What is being asked>
Going line by line through the entries, count those containing "computer" and state only the result.

Listed records>
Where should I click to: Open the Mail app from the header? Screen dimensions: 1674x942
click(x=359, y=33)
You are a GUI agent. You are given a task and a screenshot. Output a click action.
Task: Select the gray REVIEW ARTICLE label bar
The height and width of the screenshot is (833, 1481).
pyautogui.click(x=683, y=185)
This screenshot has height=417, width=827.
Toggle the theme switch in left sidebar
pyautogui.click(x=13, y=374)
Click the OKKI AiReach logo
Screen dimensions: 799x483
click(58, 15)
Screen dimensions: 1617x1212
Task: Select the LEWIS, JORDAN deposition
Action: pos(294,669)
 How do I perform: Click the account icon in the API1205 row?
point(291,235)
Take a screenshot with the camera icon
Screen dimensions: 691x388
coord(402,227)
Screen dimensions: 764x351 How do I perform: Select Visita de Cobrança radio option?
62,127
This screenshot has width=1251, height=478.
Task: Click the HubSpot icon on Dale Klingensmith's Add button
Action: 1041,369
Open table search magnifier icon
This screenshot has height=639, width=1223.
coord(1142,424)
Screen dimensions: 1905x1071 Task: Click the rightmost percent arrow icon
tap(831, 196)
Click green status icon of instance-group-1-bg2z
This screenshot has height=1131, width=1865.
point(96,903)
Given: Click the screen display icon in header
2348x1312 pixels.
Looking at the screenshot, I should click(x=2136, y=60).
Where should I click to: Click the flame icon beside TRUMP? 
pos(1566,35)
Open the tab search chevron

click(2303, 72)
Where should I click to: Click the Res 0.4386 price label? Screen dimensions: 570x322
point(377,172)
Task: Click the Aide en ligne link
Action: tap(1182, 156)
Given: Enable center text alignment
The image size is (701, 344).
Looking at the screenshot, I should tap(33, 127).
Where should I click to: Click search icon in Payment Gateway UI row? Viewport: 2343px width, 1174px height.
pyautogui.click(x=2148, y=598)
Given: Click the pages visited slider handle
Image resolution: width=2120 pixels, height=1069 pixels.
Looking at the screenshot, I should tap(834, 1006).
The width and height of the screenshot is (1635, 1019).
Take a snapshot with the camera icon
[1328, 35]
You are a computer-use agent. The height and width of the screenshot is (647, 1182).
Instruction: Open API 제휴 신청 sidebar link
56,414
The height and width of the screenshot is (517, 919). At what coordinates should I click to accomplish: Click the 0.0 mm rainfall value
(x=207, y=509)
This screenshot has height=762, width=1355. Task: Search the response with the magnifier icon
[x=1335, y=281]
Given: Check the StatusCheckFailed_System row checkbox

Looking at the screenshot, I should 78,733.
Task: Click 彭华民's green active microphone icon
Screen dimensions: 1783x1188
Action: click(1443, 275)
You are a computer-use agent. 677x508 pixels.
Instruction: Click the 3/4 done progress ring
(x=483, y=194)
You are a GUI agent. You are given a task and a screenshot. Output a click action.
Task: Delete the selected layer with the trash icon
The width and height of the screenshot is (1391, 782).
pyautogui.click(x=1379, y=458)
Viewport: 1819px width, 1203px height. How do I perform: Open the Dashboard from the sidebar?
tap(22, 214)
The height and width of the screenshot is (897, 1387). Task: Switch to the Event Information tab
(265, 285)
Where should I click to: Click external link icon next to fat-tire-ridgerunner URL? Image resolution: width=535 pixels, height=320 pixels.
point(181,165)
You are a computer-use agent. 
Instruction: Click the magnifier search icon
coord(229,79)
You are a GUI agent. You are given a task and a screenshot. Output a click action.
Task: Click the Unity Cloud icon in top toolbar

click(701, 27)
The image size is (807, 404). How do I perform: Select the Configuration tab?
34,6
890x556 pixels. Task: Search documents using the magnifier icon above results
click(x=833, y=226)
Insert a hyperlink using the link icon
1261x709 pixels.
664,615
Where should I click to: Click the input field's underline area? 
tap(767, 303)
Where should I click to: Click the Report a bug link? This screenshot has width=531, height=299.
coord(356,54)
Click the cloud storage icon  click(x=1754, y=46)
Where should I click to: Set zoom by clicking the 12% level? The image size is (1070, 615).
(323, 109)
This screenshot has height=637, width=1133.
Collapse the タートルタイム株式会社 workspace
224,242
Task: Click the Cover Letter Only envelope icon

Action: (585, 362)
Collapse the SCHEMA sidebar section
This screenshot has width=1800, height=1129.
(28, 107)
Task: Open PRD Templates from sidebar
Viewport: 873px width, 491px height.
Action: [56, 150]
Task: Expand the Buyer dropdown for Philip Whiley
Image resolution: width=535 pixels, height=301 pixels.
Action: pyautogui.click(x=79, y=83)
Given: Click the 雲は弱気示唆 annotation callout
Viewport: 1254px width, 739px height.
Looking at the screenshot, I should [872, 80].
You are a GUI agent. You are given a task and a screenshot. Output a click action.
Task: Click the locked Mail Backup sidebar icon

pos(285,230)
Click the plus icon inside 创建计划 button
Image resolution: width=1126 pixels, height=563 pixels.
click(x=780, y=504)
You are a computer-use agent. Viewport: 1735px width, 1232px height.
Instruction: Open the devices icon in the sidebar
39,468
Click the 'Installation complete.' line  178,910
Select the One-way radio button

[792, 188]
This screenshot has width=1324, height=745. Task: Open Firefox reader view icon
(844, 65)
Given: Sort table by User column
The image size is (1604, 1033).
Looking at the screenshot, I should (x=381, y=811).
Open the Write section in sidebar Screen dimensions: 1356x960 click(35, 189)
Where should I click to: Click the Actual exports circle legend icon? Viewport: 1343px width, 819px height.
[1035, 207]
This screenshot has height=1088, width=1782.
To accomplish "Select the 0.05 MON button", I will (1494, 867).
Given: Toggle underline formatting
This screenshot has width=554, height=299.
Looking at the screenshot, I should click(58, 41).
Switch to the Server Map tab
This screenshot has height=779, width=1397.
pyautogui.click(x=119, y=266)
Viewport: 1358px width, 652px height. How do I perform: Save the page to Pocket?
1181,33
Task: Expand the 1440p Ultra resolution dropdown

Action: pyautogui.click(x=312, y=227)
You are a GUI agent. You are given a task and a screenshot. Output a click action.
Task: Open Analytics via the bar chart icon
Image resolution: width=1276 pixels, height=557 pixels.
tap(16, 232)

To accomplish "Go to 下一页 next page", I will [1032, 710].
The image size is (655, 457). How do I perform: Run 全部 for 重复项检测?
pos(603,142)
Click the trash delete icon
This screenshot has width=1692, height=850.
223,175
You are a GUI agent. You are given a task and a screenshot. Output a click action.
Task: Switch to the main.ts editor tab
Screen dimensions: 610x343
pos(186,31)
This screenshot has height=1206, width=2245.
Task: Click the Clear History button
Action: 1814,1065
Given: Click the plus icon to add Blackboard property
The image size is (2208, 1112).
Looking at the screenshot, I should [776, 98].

Exercise output>
4